▸ **Document section**:
Quality improvement in chronic care delivery for patients with arterial hypertension through Group Medical Visits: Patient acceptance and attendance in the German pilot project

Benedikt Simon

Background: To improve the quality of chronic care delivered and to effectively manage their panel of chronically ill patients is a challenge for many family physicians, which have historically focused on acute care. A high quality intervention for chronically ill patients are group medical visits (GMV), where physicians see a group of patients with a common (chronic) condition simultaneously in a supportive setting. GMV typically include both, educative group work fostering the exchange of coping strategies between patients as well as elements of the individual one-on-one visit like the taking of history and vital sign collection. In North America and several European countries GMV as care innovations, have for the most part been introduced with the backing of larger care organizations. In Germany, primary care in group settings is unknown and larger care organizations, which could drive innovations like GMV, are not present.

Aims: The pilot project was conducted in order to assess the transferability and implementability of GMV, following the model of chronic health care clinics (CHCC), into the German health care system.

▸ **Data for review**:
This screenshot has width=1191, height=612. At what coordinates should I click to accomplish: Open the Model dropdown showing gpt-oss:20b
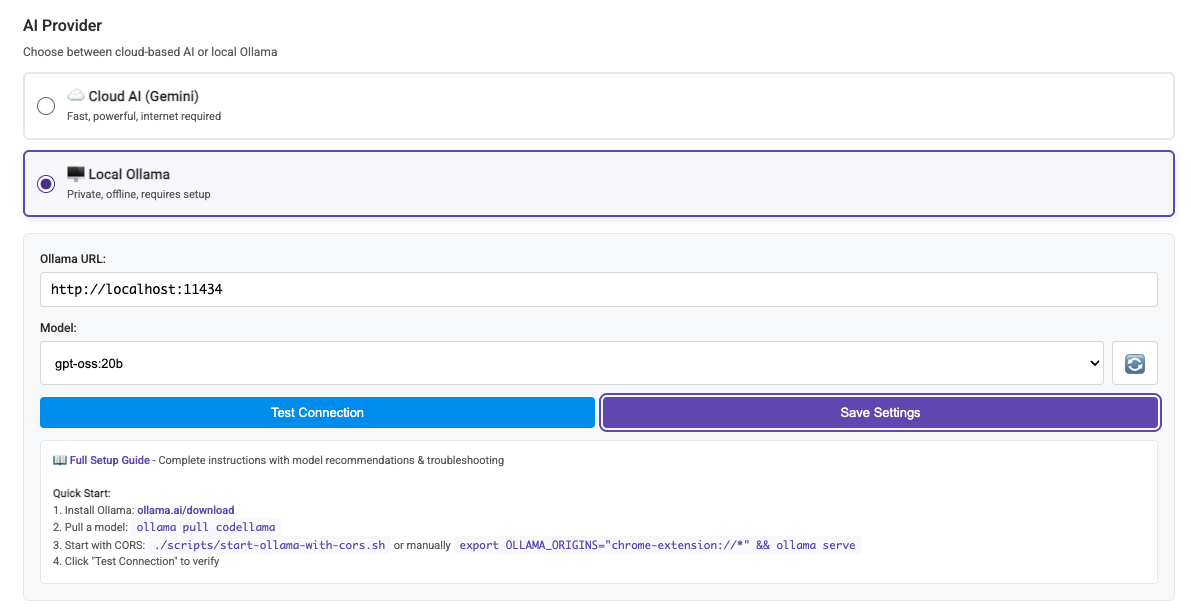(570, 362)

* * *

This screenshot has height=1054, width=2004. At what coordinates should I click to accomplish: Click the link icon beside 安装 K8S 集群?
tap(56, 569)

▸ **Requirement**:
In the abstract on group medical visits, change "implementability" to "feasibility" and write out the passage that begins at "Aims: The pilot" and stops after "health care system.". The records aren't needed here.

▸ **Exercise answer**:
Aims: The pilot project was conducted in order to assess the transferability and feasibility of GMV, following the model of chronic health care clinics (CHCC), into the German health care system.